As we all mentally prepare ourselves for the bombardment of propaganda that marks the run-up to any general election, the People’s History Museum host a timely conference on the political poster.

There is only one loony left, 1987 © Red Wedge

This Friday Manchester’s People’s History Museum will host a conference titled Politics, Posters, Protest: British Political Posters 1914-2014, organised in collaboration with the Victoria and Albert Museum and Manchester Metropolitan University.

Throughout Britain’s modern history, posters have been one of the fundamental communication tools of party politics. As we approach the 2015 general election the media teams, spin doctors and PR advisers will doubtless once again be called into action, creating arresting environmental adds intended to whip supporters into a frenzy and snare those all-important  floating voters. At the start of this crucial period Politics, Posters, Protest will bring together curators, campaigners and designers to explore the significance of the poster to the past, current and future of British political debate.

The conference will range across such subjects as the history of the poster, design as activism, the management and manipulation of billboards, subversions and internet spoofs and the influence of new media on how political posters are conceived and deployed.

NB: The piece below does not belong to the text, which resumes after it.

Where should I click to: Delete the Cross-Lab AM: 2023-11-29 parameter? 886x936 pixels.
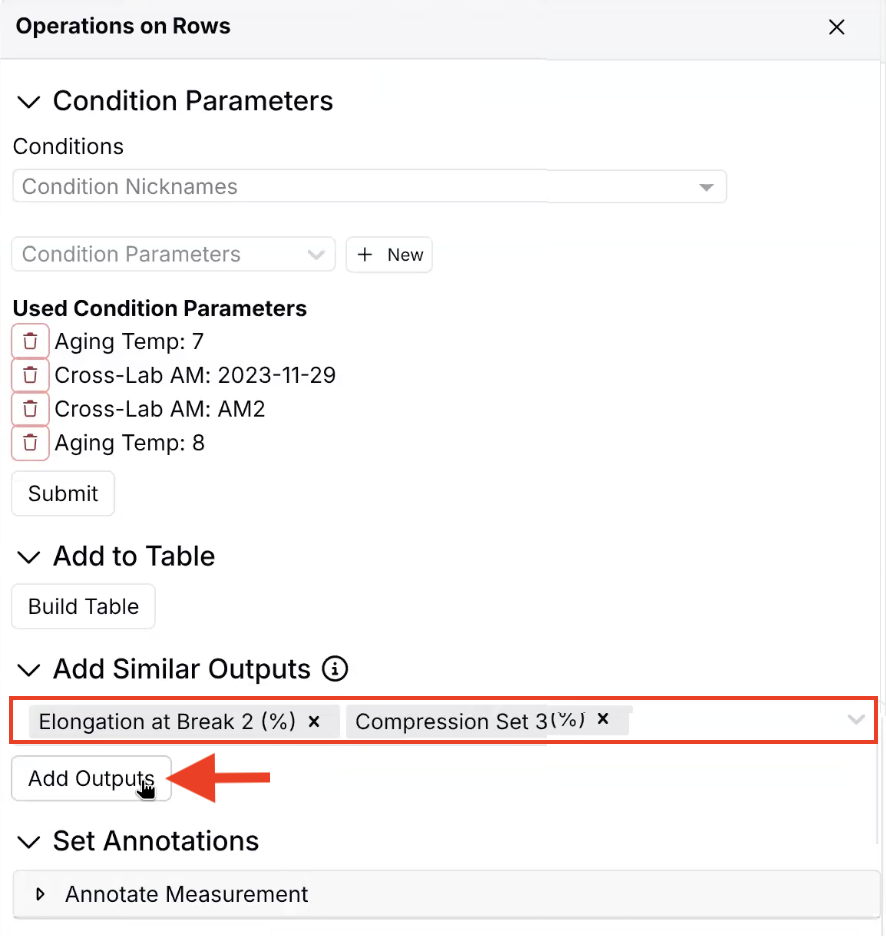(30, 375)
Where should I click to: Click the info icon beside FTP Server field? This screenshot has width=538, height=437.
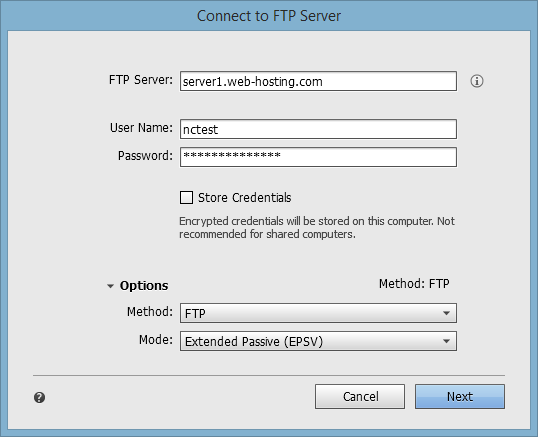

Confirmed speakers include Jeremy Sinclair, founder of Saatchi & Saatchi and creator of many of the Conservative Party’s most famous adverts, and Peter Kennard, Senior Research Reader in Photography, Art and the Public Domain at the Royal College of Art, best known for the images he created for the Campaign for Nuclear Disarmament (CND) in the 1970s-80s. Suzie Mackie and Pru Stevenson from the See Red Women’s Workshop will also be speaking.

Bite the Hand! © See Red Women's Workshop c.1975

Tickets are still available and priced at £25 (£15 concessions).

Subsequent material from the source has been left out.